(Data records)

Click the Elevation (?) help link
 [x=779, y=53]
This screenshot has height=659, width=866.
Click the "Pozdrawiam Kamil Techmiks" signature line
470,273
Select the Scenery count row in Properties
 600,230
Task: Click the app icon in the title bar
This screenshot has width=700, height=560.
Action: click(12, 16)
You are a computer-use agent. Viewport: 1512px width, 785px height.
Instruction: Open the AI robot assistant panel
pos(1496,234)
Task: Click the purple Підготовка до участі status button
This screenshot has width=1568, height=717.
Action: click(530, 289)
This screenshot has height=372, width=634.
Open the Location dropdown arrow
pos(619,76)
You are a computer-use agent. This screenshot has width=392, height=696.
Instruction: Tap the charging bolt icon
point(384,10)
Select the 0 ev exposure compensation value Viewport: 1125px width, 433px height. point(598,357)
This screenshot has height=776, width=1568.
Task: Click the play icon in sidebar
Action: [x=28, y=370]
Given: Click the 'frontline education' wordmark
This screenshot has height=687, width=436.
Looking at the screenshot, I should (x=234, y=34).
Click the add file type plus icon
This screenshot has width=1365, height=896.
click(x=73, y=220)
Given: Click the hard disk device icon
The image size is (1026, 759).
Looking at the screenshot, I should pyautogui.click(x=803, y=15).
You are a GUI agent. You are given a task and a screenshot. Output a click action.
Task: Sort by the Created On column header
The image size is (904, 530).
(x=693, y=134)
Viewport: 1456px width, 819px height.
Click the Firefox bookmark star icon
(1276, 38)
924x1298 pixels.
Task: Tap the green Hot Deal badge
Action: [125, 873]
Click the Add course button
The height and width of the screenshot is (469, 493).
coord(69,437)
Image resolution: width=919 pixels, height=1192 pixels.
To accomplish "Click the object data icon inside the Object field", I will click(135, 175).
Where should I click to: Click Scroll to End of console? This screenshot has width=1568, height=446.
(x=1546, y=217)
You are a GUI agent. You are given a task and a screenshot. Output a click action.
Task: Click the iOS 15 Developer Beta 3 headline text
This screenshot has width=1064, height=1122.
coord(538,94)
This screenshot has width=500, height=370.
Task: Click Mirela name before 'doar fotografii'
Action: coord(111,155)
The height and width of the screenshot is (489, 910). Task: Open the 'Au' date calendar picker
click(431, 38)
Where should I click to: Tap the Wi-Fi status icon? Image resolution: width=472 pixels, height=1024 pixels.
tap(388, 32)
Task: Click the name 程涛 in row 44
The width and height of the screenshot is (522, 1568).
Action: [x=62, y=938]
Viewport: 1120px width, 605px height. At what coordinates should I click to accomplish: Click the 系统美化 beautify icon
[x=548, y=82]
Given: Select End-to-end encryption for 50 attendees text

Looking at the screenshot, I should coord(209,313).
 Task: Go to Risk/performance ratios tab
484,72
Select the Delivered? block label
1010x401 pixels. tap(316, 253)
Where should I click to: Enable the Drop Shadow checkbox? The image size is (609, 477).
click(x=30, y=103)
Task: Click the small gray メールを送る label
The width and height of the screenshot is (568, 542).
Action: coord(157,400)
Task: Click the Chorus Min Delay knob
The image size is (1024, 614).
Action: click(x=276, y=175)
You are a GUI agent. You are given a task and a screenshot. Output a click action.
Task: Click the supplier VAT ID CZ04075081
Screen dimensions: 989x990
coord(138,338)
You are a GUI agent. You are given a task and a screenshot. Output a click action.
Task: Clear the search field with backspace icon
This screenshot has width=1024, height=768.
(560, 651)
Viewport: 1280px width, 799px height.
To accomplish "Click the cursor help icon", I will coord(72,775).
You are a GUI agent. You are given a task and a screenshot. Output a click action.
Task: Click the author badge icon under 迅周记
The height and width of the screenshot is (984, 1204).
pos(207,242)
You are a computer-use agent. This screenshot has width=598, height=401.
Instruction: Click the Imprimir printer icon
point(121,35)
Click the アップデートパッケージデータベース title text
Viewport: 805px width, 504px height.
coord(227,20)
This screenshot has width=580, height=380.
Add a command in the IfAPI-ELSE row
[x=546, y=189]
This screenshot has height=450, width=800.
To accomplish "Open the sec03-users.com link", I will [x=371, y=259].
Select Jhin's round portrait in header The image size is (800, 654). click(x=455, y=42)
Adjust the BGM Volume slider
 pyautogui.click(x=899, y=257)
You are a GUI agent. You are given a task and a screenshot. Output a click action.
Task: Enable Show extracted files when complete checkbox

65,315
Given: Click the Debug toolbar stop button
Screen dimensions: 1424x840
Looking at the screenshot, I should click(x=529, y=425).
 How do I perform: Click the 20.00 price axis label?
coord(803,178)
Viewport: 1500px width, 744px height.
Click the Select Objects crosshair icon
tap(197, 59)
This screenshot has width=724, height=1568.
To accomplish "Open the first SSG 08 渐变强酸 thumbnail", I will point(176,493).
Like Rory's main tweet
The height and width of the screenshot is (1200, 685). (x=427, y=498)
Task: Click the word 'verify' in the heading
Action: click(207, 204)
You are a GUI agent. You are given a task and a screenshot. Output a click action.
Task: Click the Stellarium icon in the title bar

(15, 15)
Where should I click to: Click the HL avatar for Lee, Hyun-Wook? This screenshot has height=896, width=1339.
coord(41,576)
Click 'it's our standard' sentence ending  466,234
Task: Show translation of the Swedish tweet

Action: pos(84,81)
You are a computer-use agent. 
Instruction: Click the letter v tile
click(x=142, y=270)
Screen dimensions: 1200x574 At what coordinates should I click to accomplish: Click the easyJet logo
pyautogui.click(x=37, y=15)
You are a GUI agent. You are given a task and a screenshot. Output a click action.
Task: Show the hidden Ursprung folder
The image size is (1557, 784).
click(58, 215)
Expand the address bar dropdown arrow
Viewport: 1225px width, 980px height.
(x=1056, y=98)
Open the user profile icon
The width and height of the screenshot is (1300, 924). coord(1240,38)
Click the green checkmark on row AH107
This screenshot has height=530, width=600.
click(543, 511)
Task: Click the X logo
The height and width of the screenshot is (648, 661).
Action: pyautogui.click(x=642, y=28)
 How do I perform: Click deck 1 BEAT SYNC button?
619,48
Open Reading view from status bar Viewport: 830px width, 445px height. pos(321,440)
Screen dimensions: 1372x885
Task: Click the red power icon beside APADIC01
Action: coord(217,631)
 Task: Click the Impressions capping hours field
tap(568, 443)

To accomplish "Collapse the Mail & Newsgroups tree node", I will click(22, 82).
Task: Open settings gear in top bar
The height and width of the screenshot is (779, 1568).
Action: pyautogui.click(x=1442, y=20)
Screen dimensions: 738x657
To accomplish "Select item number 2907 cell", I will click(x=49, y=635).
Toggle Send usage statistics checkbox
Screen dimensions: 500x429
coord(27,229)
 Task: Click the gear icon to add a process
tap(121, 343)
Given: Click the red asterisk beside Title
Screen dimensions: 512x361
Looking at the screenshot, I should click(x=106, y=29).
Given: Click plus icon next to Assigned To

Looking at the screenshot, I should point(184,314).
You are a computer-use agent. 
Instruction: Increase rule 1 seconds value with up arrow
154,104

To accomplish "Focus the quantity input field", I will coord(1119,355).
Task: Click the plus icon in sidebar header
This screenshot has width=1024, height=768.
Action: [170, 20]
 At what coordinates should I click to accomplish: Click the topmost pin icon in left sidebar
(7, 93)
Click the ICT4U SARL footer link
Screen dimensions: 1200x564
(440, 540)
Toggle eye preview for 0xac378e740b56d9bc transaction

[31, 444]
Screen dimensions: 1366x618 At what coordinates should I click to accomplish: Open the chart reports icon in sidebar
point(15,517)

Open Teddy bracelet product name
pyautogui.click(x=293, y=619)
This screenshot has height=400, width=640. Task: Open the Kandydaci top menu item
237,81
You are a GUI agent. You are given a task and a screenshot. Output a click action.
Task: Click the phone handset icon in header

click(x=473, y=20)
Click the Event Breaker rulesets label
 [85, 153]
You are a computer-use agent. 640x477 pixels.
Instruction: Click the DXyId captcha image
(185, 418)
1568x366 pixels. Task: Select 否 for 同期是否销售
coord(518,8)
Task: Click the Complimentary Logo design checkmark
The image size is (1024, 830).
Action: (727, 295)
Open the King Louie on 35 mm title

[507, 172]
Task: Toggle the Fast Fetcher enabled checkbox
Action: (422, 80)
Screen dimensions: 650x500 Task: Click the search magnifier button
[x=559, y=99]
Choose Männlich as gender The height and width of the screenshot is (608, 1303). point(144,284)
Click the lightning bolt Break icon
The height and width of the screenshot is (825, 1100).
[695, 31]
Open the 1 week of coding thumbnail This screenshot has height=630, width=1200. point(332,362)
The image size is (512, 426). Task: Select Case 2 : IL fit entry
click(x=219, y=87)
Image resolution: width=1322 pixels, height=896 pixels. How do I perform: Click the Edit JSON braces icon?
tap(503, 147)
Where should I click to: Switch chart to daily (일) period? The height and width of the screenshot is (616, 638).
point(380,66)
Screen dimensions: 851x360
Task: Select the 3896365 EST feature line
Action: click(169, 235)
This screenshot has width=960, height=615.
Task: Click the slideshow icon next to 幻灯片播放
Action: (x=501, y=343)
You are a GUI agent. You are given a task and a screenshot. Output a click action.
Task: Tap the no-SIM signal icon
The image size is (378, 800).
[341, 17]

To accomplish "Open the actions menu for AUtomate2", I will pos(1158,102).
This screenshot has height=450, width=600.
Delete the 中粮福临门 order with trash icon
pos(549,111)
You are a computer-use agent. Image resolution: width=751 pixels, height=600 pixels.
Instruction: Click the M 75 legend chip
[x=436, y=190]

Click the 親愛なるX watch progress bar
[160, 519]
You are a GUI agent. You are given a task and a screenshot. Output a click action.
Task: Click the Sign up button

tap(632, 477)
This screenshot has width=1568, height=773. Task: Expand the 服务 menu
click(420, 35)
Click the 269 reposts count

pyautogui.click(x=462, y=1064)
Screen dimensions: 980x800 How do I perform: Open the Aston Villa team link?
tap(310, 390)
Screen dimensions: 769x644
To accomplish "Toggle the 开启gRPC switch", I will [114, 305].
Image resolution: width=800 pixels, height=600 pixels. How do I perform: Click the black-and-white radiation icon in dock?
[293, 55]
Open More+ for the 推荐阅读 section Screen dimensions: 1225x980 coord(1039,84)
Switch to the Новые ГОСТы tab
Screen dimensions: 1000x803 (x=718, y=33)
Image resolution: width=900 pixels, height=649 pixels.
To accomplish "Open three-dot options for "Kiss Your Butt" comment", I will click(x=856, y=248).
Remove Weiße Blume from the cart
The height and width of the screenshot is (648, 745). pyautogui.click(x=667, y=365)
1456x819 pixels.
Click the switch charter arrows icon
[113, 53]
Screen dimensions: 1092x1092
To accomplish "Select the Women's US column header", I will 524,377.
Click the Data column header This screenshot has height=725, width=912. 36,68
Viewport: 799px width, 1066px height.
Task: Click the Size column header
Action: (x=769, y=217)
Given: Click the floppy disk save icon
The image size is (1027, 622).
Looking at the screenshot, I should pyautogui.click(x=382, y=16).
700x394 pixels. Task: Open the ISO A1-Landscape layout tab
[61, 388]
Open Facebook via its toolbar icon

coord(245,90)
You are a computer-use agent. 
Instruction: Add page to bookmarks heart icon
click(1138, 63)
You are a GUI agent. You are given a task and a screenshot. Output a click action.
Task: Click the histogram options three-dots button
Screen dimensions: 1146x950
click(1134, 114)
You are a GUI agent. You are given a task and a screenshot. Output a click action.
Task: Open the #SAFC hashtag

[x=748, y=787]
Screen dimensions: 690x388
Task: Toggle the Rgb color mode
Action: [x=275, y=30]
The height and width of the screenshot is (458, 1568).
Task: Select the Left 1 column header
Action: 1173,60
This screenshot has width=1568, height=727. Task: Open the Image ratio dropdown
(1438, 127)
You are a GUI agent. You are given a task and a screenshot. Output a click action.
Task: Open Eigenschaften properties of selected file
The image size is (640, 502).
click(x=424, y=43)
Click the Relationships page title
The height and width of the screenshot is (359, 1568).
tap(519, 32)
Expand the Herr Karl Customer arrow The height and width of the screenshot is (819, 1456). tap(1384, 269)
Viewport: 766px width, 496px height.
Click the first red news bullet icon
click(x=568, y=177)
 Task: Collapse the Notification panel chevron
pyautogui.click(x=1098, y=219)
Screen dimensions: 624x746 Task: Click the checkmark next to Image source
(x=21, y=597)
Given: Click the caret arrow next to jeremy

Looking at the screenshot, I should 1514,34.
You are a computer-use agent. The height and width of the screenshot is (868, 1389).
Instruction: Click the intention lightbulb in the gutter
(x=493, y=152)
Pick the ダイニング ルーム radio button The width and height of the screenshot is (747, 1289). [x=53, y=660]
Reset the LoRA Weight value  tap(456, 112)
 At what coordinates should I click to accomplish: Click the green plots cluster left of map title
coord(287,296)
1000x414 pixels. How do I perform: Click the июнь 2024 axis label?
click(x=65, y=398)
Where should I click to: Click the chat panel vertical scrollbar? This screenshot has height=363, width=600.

(End Data records)

» How to complete this task
Across the records, how many lines carry the word "disk"? The answer should be a number alone.

» Exercise solution
2